Goal A: The discussion below is about Slavic influence on the Romanian language. List every level at which it says that influence occurred.
Goal B: Pick up the discussion below on Slavic influence in Romanian after its last comment, and add the next one.

** BEGIN Passage given **

The above statement is based only on the byzantine sources which mention the massive invasion of Slavs in the Balkans from 6th century.
The text De Aedificiis by Procopius of Cesarea, supposedly written in 560 AD, mentions some Balkanic toponyms which gives us an idea about the Late Latin spoken in the Balkans in 6th century.
There is no rhotacism of intervocalic /L/ in this text. I will give here 1 example:
The text mentions the fortress of Dorostolus ( http://penelope.uchicago.edu/Thayer/E/Roman/Texts/Procopius/Buildings/4C*.html), toponym which in the following centuries has become: Durostor, Drstor, Dristor and so, thus with the L > R shift.
The shift of intervocalic L to R is chronologically the first phonetic rule that separates the late Vulgar Latin from proto-Romanian.
It is a phonetic rule specific to the Romanian and its dialects only, not encountered in other Romance languages.
Because of this phonetic rule (and other arguments) Istro-Romanian is considered a dialect of Romanian and NOT an Italian dialect (although Istria is much closer to Italy).
Siru (
talk) 12:33, 28 April 2016 (UTC)
"could have", "possibly" have no place on an Wikipedia article, very few references, the article is junk and should be junked. Weird that an article about the Romanian language has no version in Romanian. 104.148.242.39 ( talk) 23:39, 1 August 2017 (UTC)
This is a very poor article that needs more sources and proper citations. It could possibly be integrated into another article on the Romanian Language where there's a subsection on Slavic influence. If anyone knows how to do that please leave a note here. Thedodgers ( talk) 09:28, 17 December 2018 (UTC)
Although the purpose of this article is to show the Slavonic influence on the Romanian language which occurred at all levels (phonetics, syntax, morphology, lexis and the Cyrillic alphabet), towards the end it states that 90 percent of the vocabulary in literary Romanian is Latin—assuring the reader that regardless of what you have just read, Romanian is still Latin. What it doesn't talk about is the 19th century language reform when Romanian nationalist scholars created dictionaries borrowing words wholesale from the Latin, French and Italian dictionaries. According to Romanian sources, modern French loanwords alone account for around 40 percent of the words in a modern Romanian dictionary (there are zero Romanian loanwords in French).
The latinization of the Romanian language came at the expense of the Slavic influences. It would be useful if this article could discuss the Slavic linguistic features that were removed from Romanian, the Slavic features that existed in the past but not now. Has this ever been studied?-- User99998 ( talk) 10:48, 17 December 2018 (UTC)
The vocative of "George" is still "George" in Romanian. "Gheorgele" does not exist, and "Georgele" is the vocative of "Georgel" (a diminutive form of "George"). Another example should be provided (e. g. Marin-Marine, Radu-Radule) 86.120.148.67 ( talk) 07:08, 10 July 2019 (UTC)

** END Passage given **
** BEGIN Items **

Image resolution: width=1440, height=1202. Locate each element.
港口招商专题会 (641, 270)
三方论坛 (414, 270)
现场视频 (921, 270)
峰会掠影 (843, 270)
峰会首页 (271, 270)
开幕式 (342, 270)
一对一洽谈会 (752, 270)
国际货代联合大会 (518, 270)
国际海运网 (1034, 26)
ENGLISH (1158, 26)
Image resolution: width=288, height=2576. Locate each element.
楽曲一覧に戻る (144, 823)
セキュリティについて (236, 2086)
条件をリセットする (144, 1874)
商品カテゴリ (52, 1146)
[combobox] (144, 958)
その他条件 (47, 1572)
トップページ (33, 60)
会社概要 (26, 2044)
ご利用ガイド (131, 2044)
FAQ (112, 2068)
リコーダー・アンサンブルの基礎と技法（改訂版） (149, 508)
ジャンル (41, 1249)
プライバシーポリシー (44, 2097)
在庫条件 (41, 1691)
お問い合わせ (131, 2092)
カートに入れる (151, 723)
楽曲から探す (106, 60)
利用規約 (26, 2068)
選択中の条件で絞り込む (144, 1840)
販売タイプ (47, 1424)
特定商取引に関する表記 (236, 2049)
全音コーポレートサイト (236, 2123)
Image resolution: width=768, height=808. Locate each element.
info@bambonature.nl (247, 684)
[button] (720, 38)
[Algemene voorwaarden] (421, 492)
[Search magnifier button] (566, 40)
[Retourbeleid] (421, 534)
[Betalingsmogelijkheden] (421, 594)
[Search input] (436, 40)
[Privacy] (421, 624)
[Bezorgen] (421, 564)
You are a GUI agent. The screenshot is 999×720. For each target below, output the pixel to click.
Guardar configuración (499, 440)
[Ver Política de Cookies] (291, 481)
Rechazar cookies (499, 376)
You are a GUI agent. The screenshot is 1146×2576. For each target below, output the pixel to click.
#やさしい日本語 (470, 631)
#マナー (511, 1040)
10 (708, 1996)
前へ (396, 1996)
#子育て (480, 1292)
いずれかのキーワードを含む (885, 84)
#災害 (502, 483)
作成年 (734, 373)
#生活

** END Items **

Response A: phonetics, syntax, morphology, lexis, the Cyrillic alphabet

Response B:
Millar, Robert McColl, Trask's Historical Linguistics. Routledge. Routledge, London&New York, 2015, ISBN 978-0-415-70657-5 p. 292 http://lolita.unice.fr/~scheer/scan/Trask%2015%20(3rd%20ed%20by%20McColl%20Millar)%20-%20Historical%20linguistics.pdf
WP wording | Original source |
---|---|
Romanian has borrowed a significant amount of Slavic words into its vocabulary, so that for a while[when?] scholars[who?] viewed it as being a Slavic language. | page 292
Such borrowing is always with us and, given sufficient time, its scale can be enormous. Since the Norman Conquest, English has lost at least 60 per cent of the Old English vocabulary in favour of loans from French and Latin, and most of that loss took place in the several centuries after the Conquest. In less than 2,000 years Basque has borrowed so many words from the neighbouring Latin and Romance that these loan words now outnumber the indigenous words in the language, and hundreds or thousands of indigenous words have undoubtedly been lost in the process. The Romance language Romanian has borrowed so many Slavonic words that scholars for a while believed it was a Slavonic language. Albanian seems to have lost more than 90 per cent of its original vocabulary in favour of loans from Latin, Greek, Hungarian, Slavonic, Italian and Turkish. The Arabic spoken in Malta has borrowed so many words from Italian, French, English and other languages that Maltese is no longer considered by anyone to be a variety of Arabic. Such examples could be multiplied at length. |
What the source writes is: The Romance language Romanian has borrowed so many Slavonic words that scholars for a while believed it was a Slavonic language.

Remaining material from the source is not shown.